## SUPPLIED TEXT
»»

And finally regarding the mobility of workers between and within cities and firms, it might affect the interpretation of the earnings premium. I want to know what the ratio of workers who changed jobs within the same city is. Is the time working in the same city similar to the time working in the same firm, or not? So, it might be that the slope might be the system wage by firm. And also, what is the ratio of workers who work for the same firm but change their residence as their working locations change to different establishments within the same firm?

Diego PUGA:
In terms of headquarters and establishments, the data that we use is at the establishment level. But, of course, we have the workforce at establishment level and the composition in terms of skills of the workforce. But the capital, we have at the firm level. So, we need to make some assumptions about how we allocate that capital to the different establishments. But we are estimating the productivity at the establishment level and that distinction is important. And yet, some of the things that you suggest are things that we are now starting to look at, in terms of how firms organize across space, across different establishments, what sort of activities they put in different places, what levels of management, and how they manage. And that's very interesting and that's something we're starting now with Portuguese data.

Q:
The Japanese government interprets the low total fertility rate in Japan as a cost of urban agglomeration, as fertility rates are lower in bigger cities. Because of this, the Japanese government wants to reverse the urban agglomeration into Tokyo. Is there a comparable situation in Spain?

««

## YOUR ASSIGNMENT
Duplicate, word for word, the portion of the Q&A transcript that begins with the words containing "And finally regarding" and ends with "the same firm?".

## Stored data
»»

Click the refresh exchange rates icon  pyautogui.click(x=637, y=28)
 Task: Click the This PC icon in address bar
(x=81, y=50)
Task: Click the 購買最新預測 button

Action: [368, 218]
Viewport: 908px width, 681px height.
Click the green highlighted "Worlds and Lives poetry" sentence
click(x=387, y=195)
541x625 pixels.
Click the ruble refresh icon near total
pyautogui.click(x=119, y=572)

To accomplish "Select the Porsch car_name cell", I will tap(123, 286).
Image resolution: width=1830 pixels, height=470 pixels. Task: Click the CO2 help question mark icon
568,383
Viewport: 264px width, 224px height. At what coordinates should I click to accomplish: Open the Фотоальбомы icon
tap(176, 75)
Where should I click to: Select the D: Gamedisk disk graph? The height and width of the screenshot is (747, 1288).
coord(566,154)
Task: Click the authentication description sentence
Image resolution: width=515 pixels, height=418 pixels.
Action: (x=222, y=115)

««

## TASK RESULT
And finally regarding the mobility of workers between and within cities and firms, it might affect the interpretation of the earnings premium. I want to know what the ratio of workers who changed jobs within the same city is. Is the time working in the same city similar to the time working in the same firm, or not? So, it might be that the slope might be the system wage by firm. And also, what is the ratio of workers who work for the same firm but change their residence as their working locations change to different establishments within the same firm?